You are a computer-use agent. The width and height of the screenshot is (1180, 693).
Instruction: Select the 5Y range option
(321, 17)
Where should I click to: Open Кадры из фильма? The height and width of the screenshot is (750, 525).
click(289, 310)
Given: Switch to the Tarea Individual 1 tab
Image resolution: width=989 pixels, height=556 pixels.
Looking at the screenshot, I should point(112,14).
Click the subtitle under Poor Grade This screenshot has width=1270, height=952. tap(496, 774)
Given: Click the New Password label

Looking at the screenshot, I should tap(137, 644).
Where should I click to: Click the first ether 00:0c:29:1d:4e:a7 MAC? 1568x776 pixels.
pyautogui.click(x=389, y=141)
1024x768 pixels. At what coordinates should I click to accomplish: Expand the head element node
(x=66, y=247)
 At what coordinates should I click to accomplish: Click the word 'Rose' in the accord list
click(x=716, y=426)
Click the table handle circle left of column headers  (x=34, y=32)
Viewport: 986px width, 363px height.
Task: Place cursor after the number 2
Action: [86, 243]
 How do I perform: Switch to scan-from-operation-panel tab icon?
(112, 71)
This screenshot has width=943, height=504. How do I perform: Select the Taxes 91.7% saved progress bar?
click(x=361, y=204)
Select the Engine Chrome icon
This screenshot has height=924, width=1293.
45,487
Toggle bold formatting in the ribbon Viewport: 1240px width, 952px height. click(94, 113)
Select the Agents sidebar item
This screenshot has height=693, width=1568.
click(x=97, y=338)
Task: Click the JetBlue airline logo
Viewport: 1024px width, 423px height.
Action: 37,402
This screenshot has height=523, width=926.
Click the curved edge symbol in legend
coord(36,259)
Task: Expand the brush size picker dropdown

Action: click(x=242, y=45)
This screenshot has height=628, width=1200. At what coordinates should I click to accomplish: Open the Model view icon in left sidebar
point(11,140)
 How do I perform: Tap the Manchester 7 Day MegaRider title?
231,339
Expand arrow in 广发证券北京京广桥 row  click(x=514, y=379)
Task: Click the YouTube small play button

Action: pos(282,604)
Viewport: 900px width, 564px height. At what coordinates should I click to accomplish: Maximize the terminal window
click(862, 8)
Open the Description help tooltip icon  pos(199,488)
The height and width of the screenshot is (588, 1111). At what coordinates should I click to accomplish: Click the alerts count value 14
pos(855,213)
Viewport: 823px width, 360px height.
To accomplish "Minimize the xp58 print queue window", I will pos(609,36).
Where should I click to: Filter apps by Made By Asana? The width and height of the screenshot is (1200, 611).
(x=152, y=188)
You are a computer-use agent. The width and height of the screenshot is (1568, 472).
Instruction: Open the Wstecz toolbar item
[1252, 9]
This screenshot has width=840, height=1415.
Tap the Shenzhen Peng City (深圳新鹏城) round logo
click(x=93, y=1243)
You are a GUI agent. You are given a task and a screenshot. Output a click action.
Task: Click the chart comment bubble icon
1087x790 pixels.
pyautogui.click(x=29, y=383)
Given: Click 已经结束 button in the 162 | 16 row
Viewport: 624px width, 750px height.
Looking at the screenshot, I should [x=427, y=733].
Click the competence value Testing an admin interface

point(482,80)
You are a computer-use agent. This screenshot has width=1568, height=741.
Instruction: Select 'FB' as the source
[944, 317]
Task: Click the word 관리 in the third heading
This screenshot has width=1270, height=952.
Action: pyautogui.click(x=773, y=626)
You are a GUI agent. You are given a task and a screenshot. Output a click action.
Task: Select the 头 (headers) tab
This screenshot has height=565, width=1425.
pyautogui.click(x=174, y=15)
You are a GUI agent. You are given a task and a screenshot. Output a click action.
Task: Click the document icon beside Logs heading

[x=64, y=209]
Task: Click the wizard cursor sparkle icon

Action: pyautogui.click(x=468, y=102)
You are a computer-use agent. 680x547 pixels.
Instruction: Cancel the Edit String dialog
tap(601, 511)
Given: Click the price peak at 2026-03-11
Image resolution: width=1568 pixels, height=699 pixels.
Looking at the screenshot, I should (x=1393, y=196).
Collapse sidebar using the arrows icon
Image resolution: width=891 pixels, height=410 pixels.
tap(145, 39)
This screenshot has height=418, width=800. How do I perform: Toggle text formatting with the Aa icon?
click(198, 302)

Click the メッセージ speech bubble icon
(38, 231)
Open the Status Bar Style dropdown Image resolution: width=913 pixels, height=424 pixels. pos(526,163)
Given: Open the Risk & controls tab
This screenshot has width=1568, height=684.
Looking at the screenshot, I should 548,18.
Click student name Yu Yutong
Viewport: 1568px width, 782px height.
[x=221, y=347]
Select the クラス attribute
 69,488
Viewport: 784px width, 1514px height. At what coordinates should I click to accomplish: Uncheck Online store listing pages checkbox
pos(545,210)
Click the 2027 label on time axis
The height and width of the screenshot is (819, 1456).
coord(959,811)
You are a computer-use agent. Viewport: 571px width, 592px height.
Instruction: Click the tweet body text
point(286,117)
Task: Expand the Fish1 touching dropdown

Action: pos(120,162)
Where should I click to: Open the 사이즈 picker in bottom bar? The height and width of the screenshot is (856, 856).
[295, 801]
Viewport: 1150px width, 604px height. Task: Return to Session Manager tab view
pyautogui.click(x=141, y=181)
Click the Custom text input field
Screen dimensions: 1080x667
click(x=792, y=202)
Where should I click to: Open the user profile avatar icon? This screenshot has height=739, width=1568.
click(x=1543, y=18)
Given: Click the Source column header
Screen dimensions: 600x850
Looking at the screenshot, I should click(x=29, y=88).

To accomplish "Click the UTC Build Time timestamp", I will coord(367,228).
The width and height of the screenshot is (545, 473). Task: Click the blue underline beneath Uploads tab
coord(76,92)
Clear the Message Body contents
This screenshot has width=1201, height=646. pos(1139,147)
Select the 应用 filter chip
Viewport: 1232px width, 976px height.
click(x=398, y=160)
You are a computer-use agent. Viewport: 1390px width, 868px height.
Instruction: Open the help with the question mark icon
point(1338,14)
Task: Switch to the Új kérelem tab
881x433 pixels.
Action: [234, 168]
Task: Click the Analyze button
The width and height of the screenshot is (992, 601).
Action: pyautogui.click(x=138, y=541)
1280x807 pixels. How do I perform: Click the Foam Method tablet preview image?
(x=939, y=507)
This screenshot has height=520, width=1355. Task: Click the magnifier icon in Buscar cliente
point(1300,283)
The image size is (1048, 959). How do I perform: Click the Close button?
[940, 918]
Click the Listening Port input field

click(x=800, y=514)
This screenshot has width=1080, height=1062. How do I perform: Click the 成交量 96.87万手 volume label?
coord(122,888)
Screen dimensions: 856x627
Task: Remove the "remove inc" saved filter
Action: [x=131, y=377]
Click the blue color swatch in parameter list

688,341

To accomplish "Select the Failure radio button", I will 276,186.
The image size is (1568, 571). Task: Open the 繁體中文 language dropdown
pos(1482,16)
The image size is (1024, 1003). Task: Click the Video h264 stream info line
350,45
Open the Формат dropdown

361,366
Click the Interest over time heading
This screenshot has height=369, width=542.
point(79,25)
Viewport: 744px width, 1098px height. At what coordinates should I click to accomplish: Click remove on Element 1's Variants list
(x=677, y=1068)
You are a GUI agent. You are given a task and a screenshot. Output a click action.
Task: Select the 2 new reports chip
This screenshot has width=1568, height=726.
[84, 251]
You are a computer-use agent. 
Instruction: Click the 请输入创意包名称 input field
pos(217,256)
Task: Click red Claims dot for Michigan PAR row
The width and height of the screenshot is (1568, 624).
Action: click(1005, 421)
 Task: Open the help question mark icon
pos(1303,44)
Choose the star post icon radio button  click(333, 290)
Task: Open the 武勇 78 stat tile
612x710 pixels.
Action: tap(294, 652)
########################################
WORK ORDER — Repeat all of the data shown above, exactly as it appears.

FINISHED TASK —
You are a computer-use agent. The width and height of the screenshot is (1180, 693).
Instruction: Select the 5Y range option
(321, 17)
Where should I click to: Open Кадры из фильма? The height and width of the screenshot is (750, 525).
click(289, 310)
Given: Switch to the Tarea Individual 1 tab
Image resolution: width=989 pixels, height=556 pixels.
Looking at the screenshot, I should point(112,14).
Click the subtitle under Poor Grade This screenshot has width=1270, height=952. tap(496, 774)
Given: Click the New Password label

Looking at the screenshot, I should tap(137, 644).
Where should I click to: Click the first ether 00:0c:29:1d:4e:a7 MAC? 1568x776 pixels.
pyautogui.click(x=389, y=141)
1024x768 pixels. At what coordinates should I click to accomplish: Expand the head element node
(x=66, y=247)
 At what coordinates should I click to accomplish: Click the word 'Rose' in the accord list
click(x=716, y=426)
Click the table handle circle left of column headers  (x=34, y=32)
Viewport: 986px width, 363px height.
Task: Place cursor after the number 2
Action: [86, 243]
 How do I perform: Switch to scan-from-operation-panel tab icon?
(112, 71)
This screenshot has width=943, height=504. How do I perform: Select the Taxes 91.7% saved progress bar?
click(x=361, y=204)
Select the Engine Chrome icon
This screenshot has height=924, width=1293.
45,487
Toggle bold formatting in the ribbon Viewport: 1240px width, 952px height. click(94, 113)
Select the Agents sidebar item
This screenshot has height=693, width=1568.
click(x=97, y=338)
Task: Click the JetBlue airline logo
Viewport: 1024px width, 423px height.
Action: 37,402
This screenshot has height=523, width=926.
Click the curved edge symbol in legend
coord(36,259)
Task: Expand the brush size picker dropdown

Action: click(x=242, y=45)
This screenshot has height=628, width=1200. At what coordinates should I click to accomplish: Open the Model view icon in left sidebar
point(11,140)
 How do I perform: Tap the Manchester 7 Day MegaRider title?
231,339
Expand arrow in 广发证券北京京广桥 row  click(x=514, y=379)
Task: Click the YouTube small play button

Action: pos(282,604)
Viewport: 900px width, 564px height. At what coordinates should I click to accomplish: Maximize the terminal window
click(862, 8)
Open the Description help tooltip icon  pos(199,488)
The height and width of the screenshot is (588, 1111). At what coordinates should I click to accomplish: Click the alerts count value 14
pos(855,213)
Viewport: 823px width, 360px height.
To accomplish "Minimize the xp58 print queue window", I will pos(609,36).
Where should I click to: Filter apps by Made By Asana? The width and height of the screenshot is (1200, 611).
(x=152, y=188)
You are a computer-use agent. The width and height of the screenshot is (1568, 472).
Instruction: Open the Wstecz toolbar item
[1252, 9]
This screenshot has width=840, height=1415.
Tap the Shenzhen Peng City (深圳新鹏城) round logo
click(x=93, y=1243)
You are a GUI agent. You are given a task and a screenshot. Output a click action.
Task: Click the chart comment bubble icon
1087x790 pixels.
pyautogui.click(x=29, y=383)
Given: Click 已经结束 button in the 162 | 16 row
Viewport: 624px width, 750px height.
Looking at the screenshot, I should [x=427, y=733].
Click the competence value Testing an admin interface

point(482,80)
You are a computer-use agent. This screenshot has width=1568, height=741.
Instruction: Select 'FB' as the source
[944, 317]
Task: Click the word 관리 in the third heading
This screenshot has width=1270, height=952.
Action: pyautogui.click(x=773, y=626)
You are a GUI agent. You are given a task and a screenshot. Output a click action.
Task: Select the 头 (headers) tab
This screenshot has height=565, width=1425.
pyautogui.click(x=174, y=15)
You are a GUI agent. You are given a task and a screenshot. Output a click action.
Task: Click the document icon beside Logs heading

[x=64, y=209]
Task: Click the wizard cursor sparkle icon

Action: pyautogui.click(x=468, y=102)
You are a computer-use agent. 680x547 pixels.
Instruction: Cancel the Edit String dialog
tap(601, 511)
Given: Click the price peak at 2026-03-11
Image resolution: width=1568 pixels, height=699 pixels.
Looking at the screenshot, I should (x=1393, y=196).
Collapse sidebar using the arrows icon
Image resolution: width=891 pixels, height=410 pixels.
tap(145, 39)
This screenshot has height=418, width=800. How do I perform: Toggle text formatting with the Aa icon?
click(198, 302)

Click the メッセージ speech bubble icon
(38, 231)
Open the Status Bar Style dropdown Image resolution: width=913 pixels, height=424 pixels. pos(526,163)
Given: Open the Risk & controls tab
This screenshot has width=1568, height=684.
Looking at the screenshot, I should 548,18.
Click student name Yu Yutong
Viewport: 1568px width, 782px height.
[x=221, y=347]
Select the クラス attribute
 69,488
Viewport: 784px width, 1514px height. At what coordinates should I click to accomplish: Uncheck Online store listing pages checkbox
pos(545,210)
Click the 2027 label on time axis
The height and width of the screenshot is (819, 1456).
coord(959,811)
You are a computer-use agent. Viewport: 571px width, 592px height.
Instruction: Click the tweet body text
point(286,117)
Task: Expand the Fish1 touching dropdown

Action: pos(120,162)
Where should I click to: Open the 사이즈 picker in bottom bar? The height and width of the screenshot is (856, 856).
[295, 801]
Viewport: 1150px width, 604px height. Task: Return to Session Manager tab view
pyautogui.click(x=141, y=181)
Click the Custom text input field
Screen dimensions: 1080x667
click(x=792, y=202)
Where should I click to: Open the user profile avatar icon? This screenshot has height=739, width=1568.
click(x=1543, y=18)
Given: Click the Source column header
Screen dimensions: 600x850
Looking at the screenshot, I should click(x=29, y=88).

To accomplish "Click the UTC Build Time timestamp", I will coord(367,228).
The width and height of the screenshot is (545, 473). Task: Click the blue underline beneath Uploads tab
coord(76,92)
Clear the Message Body contents
This screenshot has width=1201, height=646. pos(1139,147)
Select the 应用 filter chip
Viewport: 1232px width, 976px height.
click(x=398, y=160)
You are a computer-use agent. Viewport: 1390px width, 868px height.
Instruction: Open the help with the question mark icon
point(1338,14)
Task: Switch to the Új kérelem tab
881x433 pixels.
Action: [234, 168]
Task: Click the Analyze button
The width and height of the screenshot is (992, 601).
Action: pyautogui.click(x=138, y=541)
1280x807 pixels. How do I perform: Click the Foam Method tablet preview image?
(x=939, y=507)
This screenshot has height=520, width=1355. Task: Click the magnifier icon in Buscar cliente
point(1300,283)
The image size is (1048, 959). How do I perform: Click the Close button?
[940, 918]
Click the Listening Port input field

click(x=800, y=514)
This screenshot has width=1080, height=1062. How do I perform: Click the 成交量 96.87万手 volume label?
coord(122,888)
Screen dimensions: 856x627
Task: Remove the "remove inc" saved filter
Action: [x=131, y=377]
Click the blue color swatch in parameter list

688,341

To accomplish "Select the Failure radio button", I will 276,186.
The image size is (1568, 571). Task: Open the 繁體中文 language dropdown
pos(1482,16)
The image size is (1024, 1003). Task: Click the Video h264 stream info line
350,45
Open the Формат dropdown

361,366
Click the Interest over time heading
This screenshot has height=369, width=542.
point(79,25)
Viewport: 744px width, 1098px height. At what coordinates should I click to accomplish: Click remove on Element 1's Variants list
(x=677, y=1068)
You are a GUI agent. You are given a task and a screenshot. Output a click action.
Task: Select the 2 new reports chip
This screenshot has width=1568, height=726.
[84, 251]
You are a computer-use agent. 
Instruction: Click the 请输入创意包名称 input field
pos(217,256)
Task: Click red Claims dot for Michigan PAR row
The width and height of the screenshot is (1568, 624).
Action: click(1005, 421)
 Task: Open the help question mark icon
pos(1303,44)
Choose the star post icon radio button  click(333, 290)
Task: Open the 武勇 78 stat tile
612x710 pixels.
Action: tap(294, 652)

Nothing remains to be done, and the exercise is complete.